Rodney Comegys, CIO at Vanguard Capital Management, echoed that: "No matter which index we're talking about, the mega IPOs will enter the benchmarks as relatively modest weights."

This is important for everyday investors to understand. If you own a total market index fund, SpaceX will be in there — but at a tiny weighting initially. Your exposure won't be dramatic unless you're actively buying SpaceX shares.

## Why This Matters Beyond Musk

SpaceX's IPO is significant not just because of its size, but because it represents a new category of public company: a vertically integrated space-and-AI conglomerate that generates revenue from satellite internet (Starlink), government contracts (NASA, Department of Defense), and emerging ventures like point-to-point Earth transport and Mars colonization infrastructure.

The company's inclusion in index funds means that millions of retirement savers will now have indirect exposure to the commercial space industry — an industry that didn't exist as a public investment category a decade ago. It also means that SpaceX's volatility will ripple through retirement portfolios in ways that most participants won't notice until there's a significant move.

## What This Means For You

**If you have a 401(k) or IRA invested in index funds, you will likely own SpaceX soon** — whether you chose to or not. Here's what to think about:

- **Check your target-date and total market funds.** These are the most likely vehicles for early SpaceX exposure. If you own a Nasdaq 100 fund, it could happen within weeks.

- **Understand the float problem.** With less than 5% of shares publicly available, SpaceX stock will be volatile. Small supply + enormous demand = big price swings. This volatility will bleed into any fund that holds it.

- **Don't confuse index inclusion with a recommendation.** Index funds buy companies based on size and eligibility, not because they're good investments. SpaceX may be revolutionary, but it's also unprofitable on a GAAP basis and operates in an industry with no established playbook.

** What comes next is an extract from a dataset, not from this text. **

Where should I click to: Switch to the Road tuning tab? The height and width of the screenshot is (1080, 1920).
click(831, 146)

- **If you want to avoid SpaceX specifically**, you'll need to look at which funds hold it and consider alternatives. But for most investors in broad index funds, the exposure will be small enough that it shouldn't drive portfolio decisions.

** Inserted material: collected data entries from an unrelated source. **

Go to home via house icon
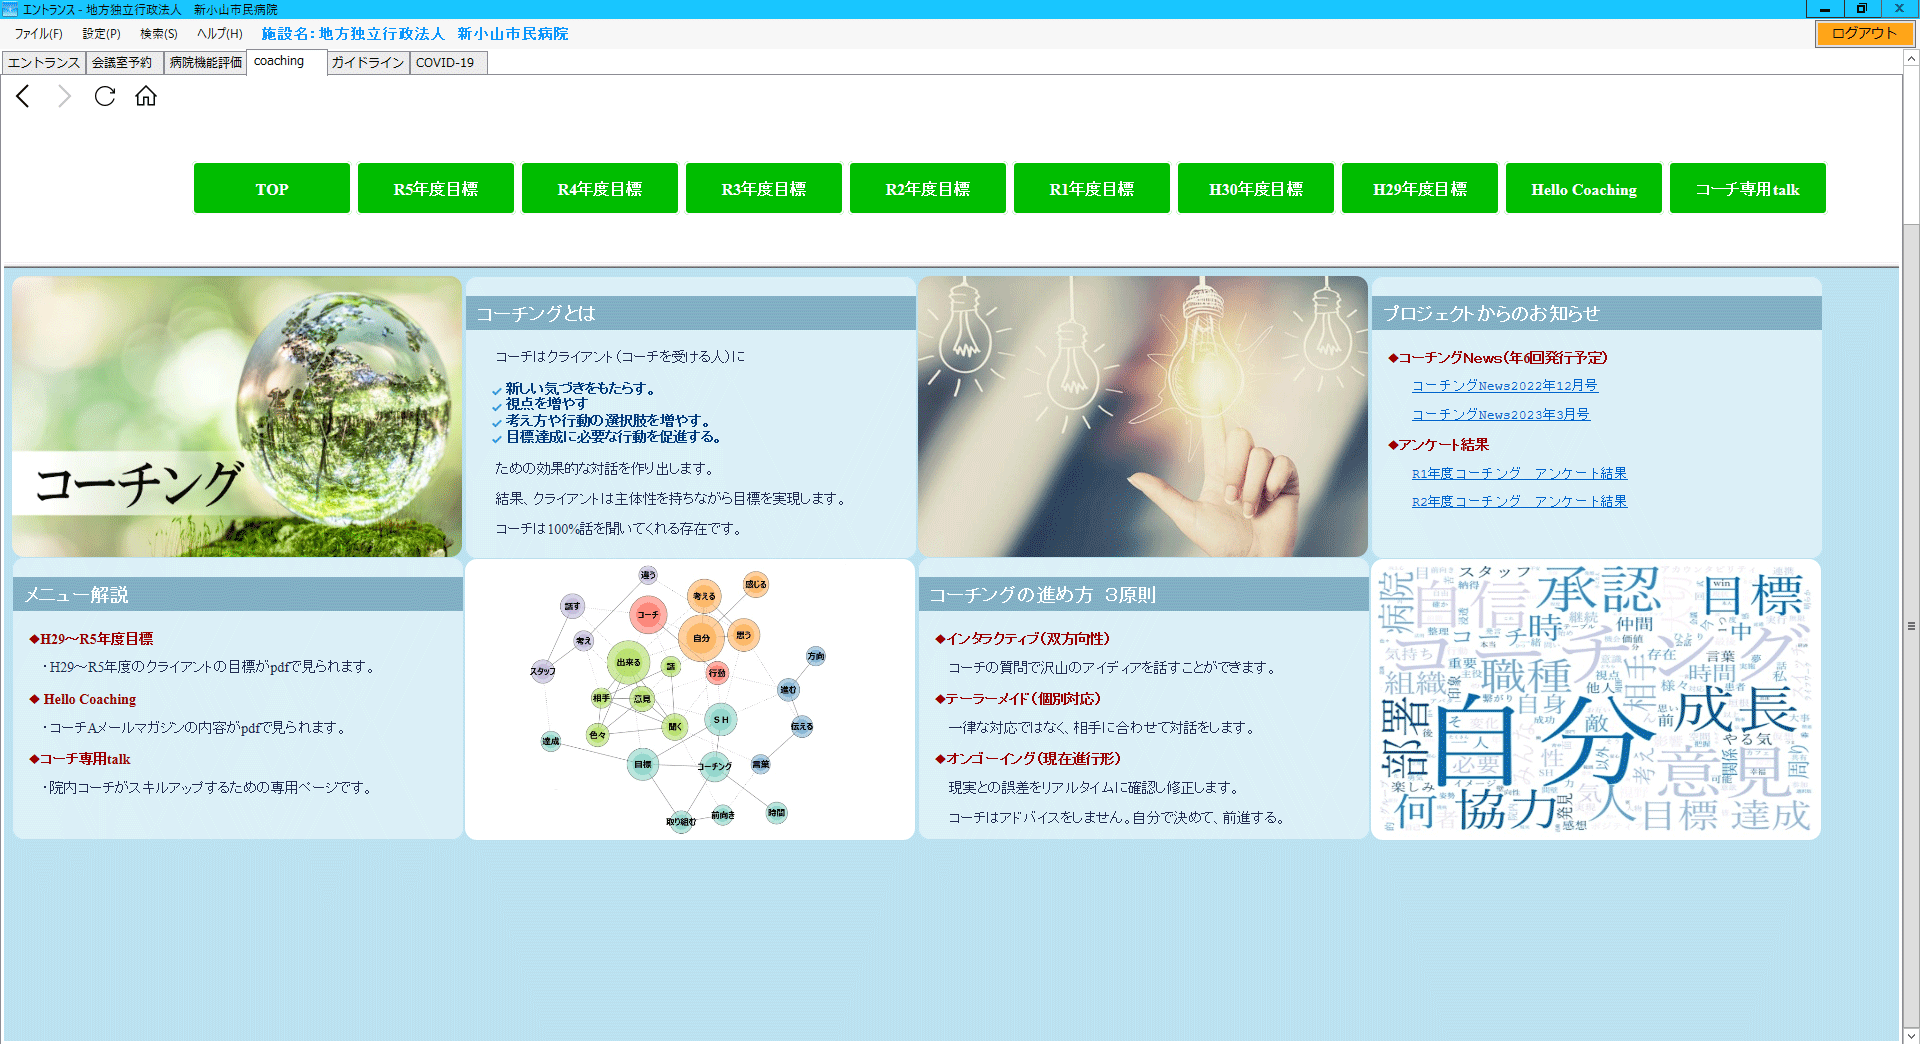This screenshot has width=1920, height=1044. [146, 96]
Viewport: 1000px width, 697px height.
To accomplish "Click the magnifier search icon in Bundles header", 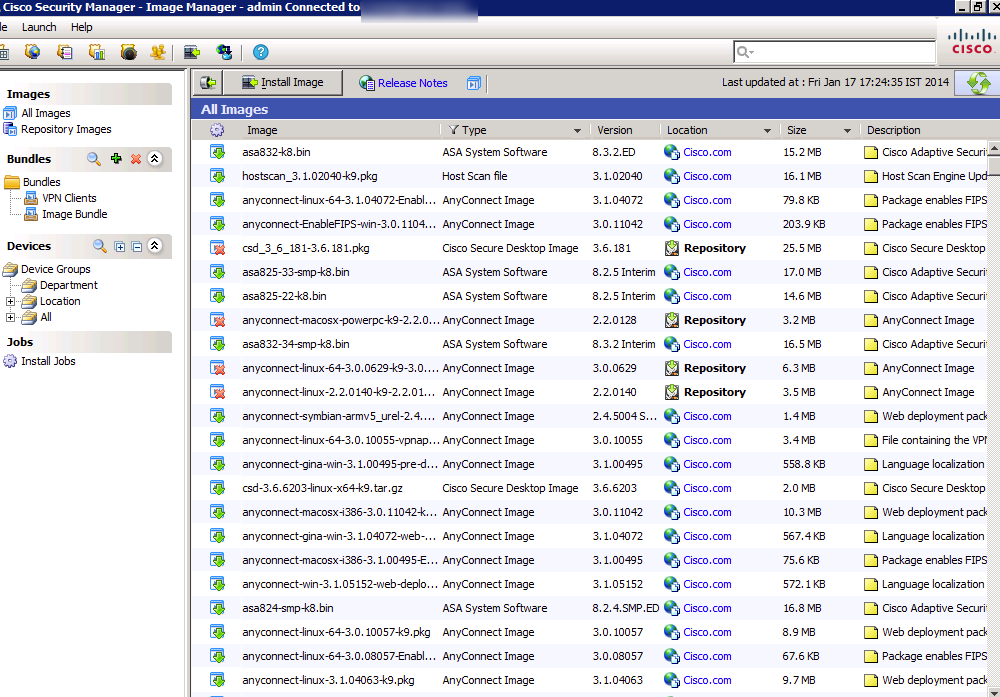I will pos(94,159).
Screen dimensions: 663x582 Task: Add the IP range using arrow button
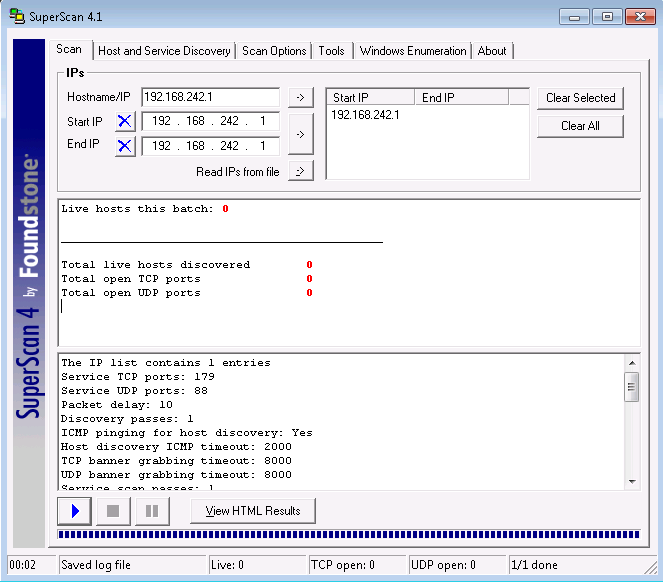tap(300, 133)
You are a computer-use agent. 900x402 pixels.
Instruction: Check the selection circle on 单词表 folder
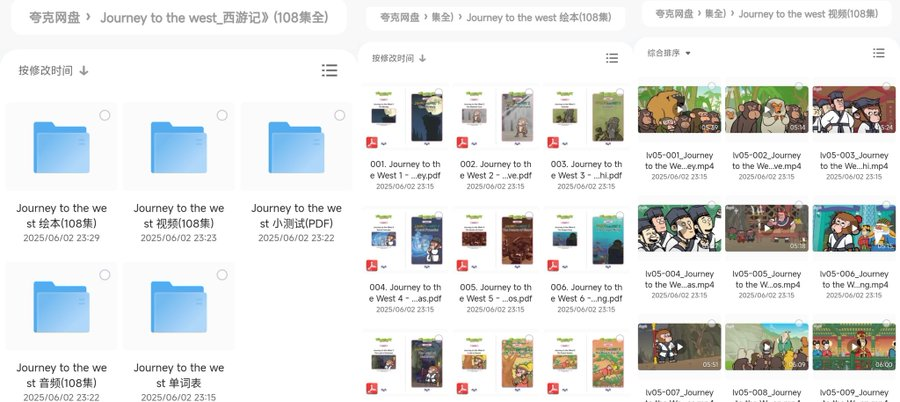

- **If you want more SpaceX exposure**, understand that you're betting on a company that combines the regulatory risk of a defense contractor, the capital intensity of an infrastructure company, and the valuation expectations of a tech growth stock. It could be extraordinary — or it could be a long, expensive wait for profitability.

The bottom line: SpaceX's public debut marks a structural shift in what "the market" means. When a $2 trillion space company enters your retirement account by default, the definition of a diversified portfolio has officially expanded beyond Earth.